Lately I feel extremely distraught. We're having more explosive moments, and it's gotten to the point where she's called me abusive and said that I need fix myself in therapy. While I agree that therapy would be great for me, our relationship looks to have come to a turn that many here have talked about - I'm starting to believe that I'm the sick one. My self esteem is tanking, as I can see that I'm mishandling the difficult moments and not doing anyone any good. But I'm simply tired, simply so worn down by the years of difficulty. I don't want to dig and dig and solve and acquiesce. I don't want to take it on the chin. I find myself walling off for protection, and I feel guilty about this all the time. I married her and promised to myself that I would always see her as this precious being, and it feels worse than I could ever imagine to find myself walling off.
Hi Desert and welcome back! I'm so sorry you're struggling and I'm glad this forum has provided some solace.
First, about quiet and traditional BPD- they're the exact same. I was married to one type, our daughter was the other type, and they appeared completely different. Yet they were exactly the same- one exploded, the other hid in shame. Everything else was identical and when things got tough, the quiet BPD exploded as well.
Now, for your situation. My ex-wife (quiet BPD) called me abusive as well. I was not abusive, and it's easy for me to say that today. But in the moment, I wasn't so sure. Why? Because there was so much drama in my home, so much dysfunction and toxic energy, that none of us were at our best. In a nutshell, I was mentally ill from constantly being on edge and stressed out.
Like you, I backed off and let my wife/kid do whatever they wanted. My morals and boundaries went out the window, I stopped standing up for things that mattered. In short, I just gave up and it broke me internally. I was a mere shell of the man I used to be.

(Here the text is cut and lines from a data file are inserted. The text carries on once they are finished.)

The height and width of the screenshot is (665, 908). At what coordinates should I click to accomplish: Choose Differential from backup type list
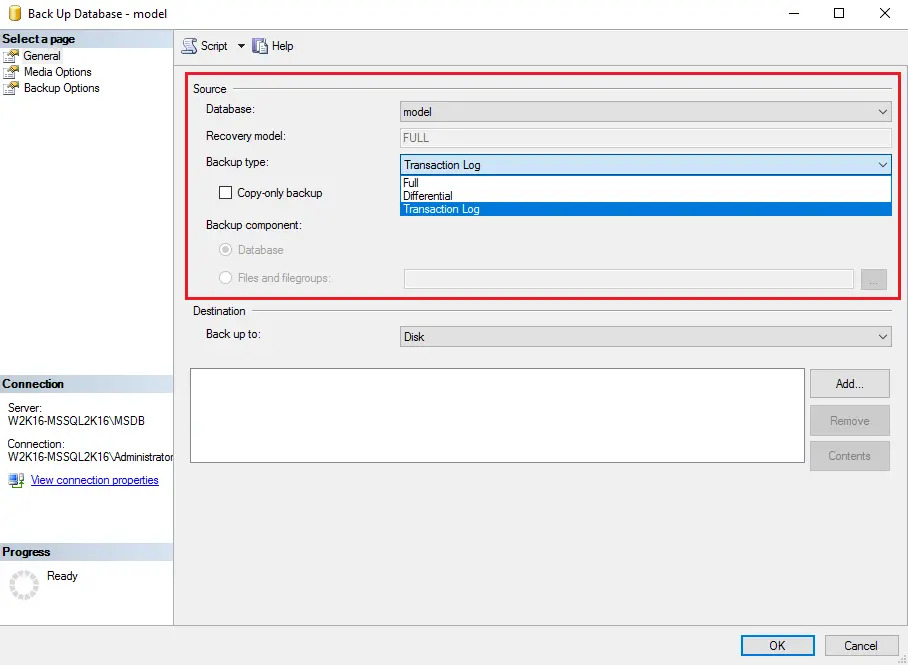428,196
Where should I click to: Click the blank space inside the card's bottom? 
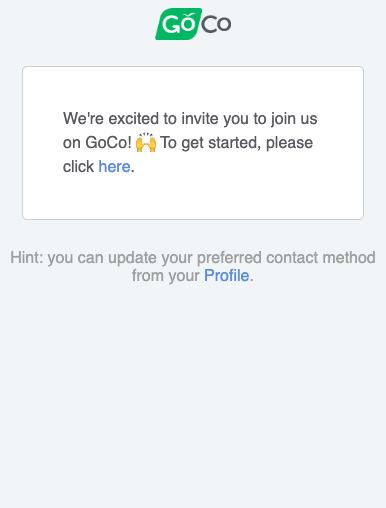193,198
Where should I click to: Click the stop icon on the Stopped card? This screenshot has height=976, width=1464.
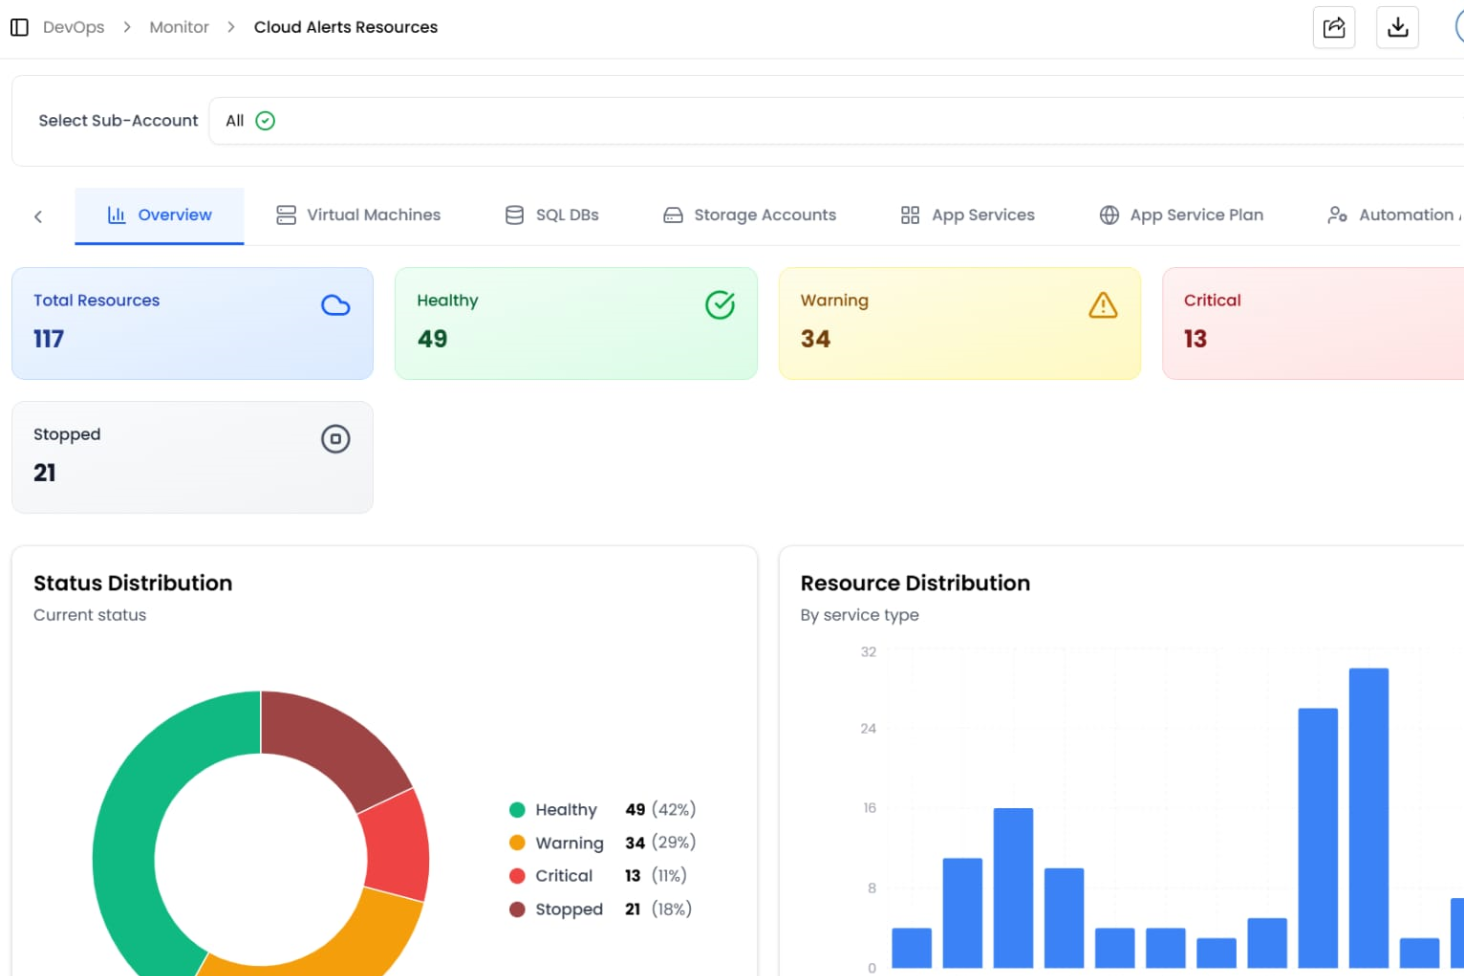click(x=335, y=439)

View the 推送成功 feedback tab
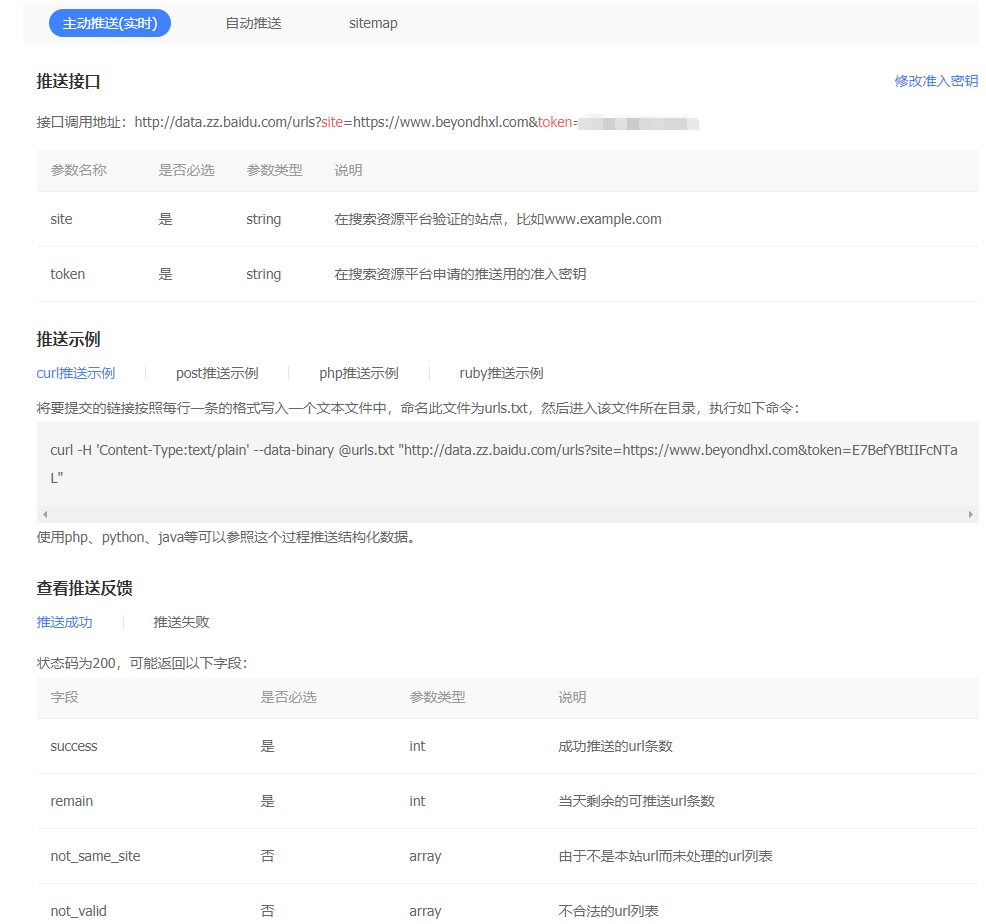[x=65, y=622]
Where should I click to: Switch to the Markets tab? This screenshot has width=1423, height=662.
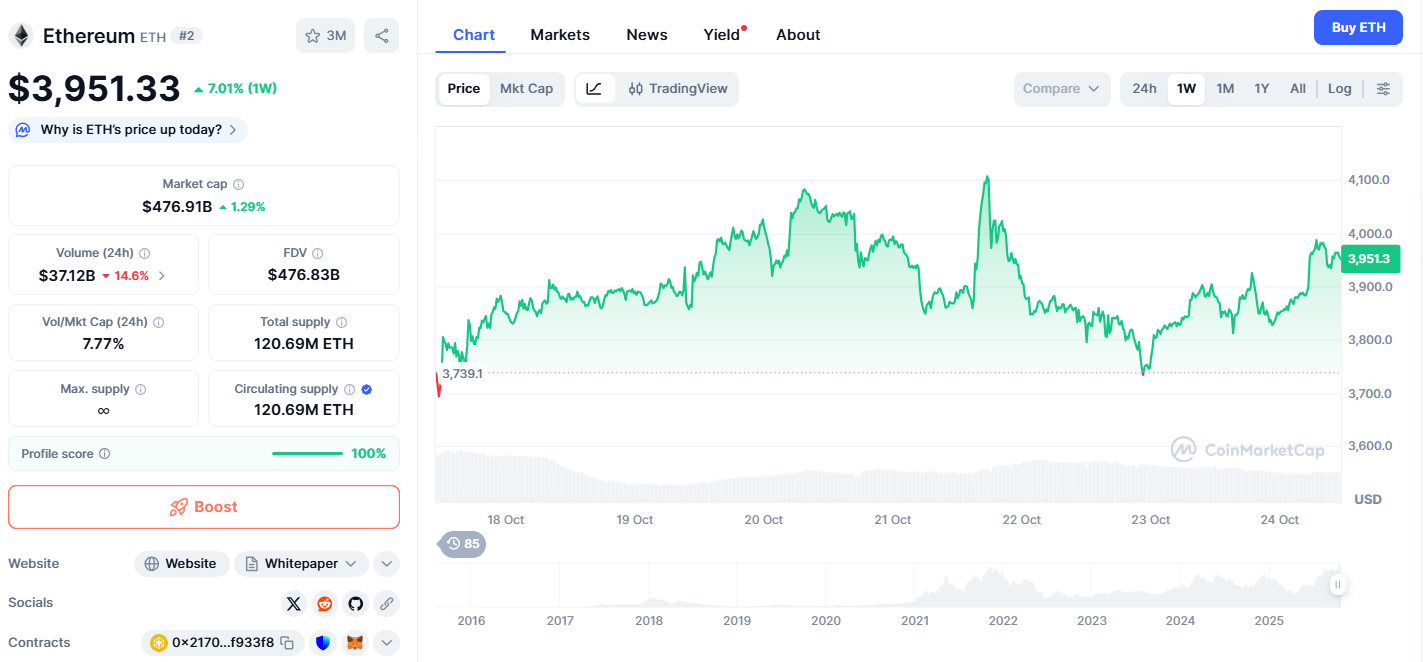coord(560,35)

What changed? I placed my mental health first. I stopped settling. I stopped letting people walk over me. I made healthy boundaries, I stopped arguing, and most importantly I stopped enabling.
Your wife may be mentally ill, we don't know. For now though, you need to prioritize your own mental health and stop being caught at the center of your wife's drama. Walk away if necessary and refuse to get drawn into yet another circular argument. Set clear boundaries- you'll talk about x, y, and z, but other stuff is off the table. You won't yell or be yelled at. You won't blame either. These are steps to get you back on the right track mentally.
That feels like a good start, but please feel free to ask away with questions as we wait for others to chime in.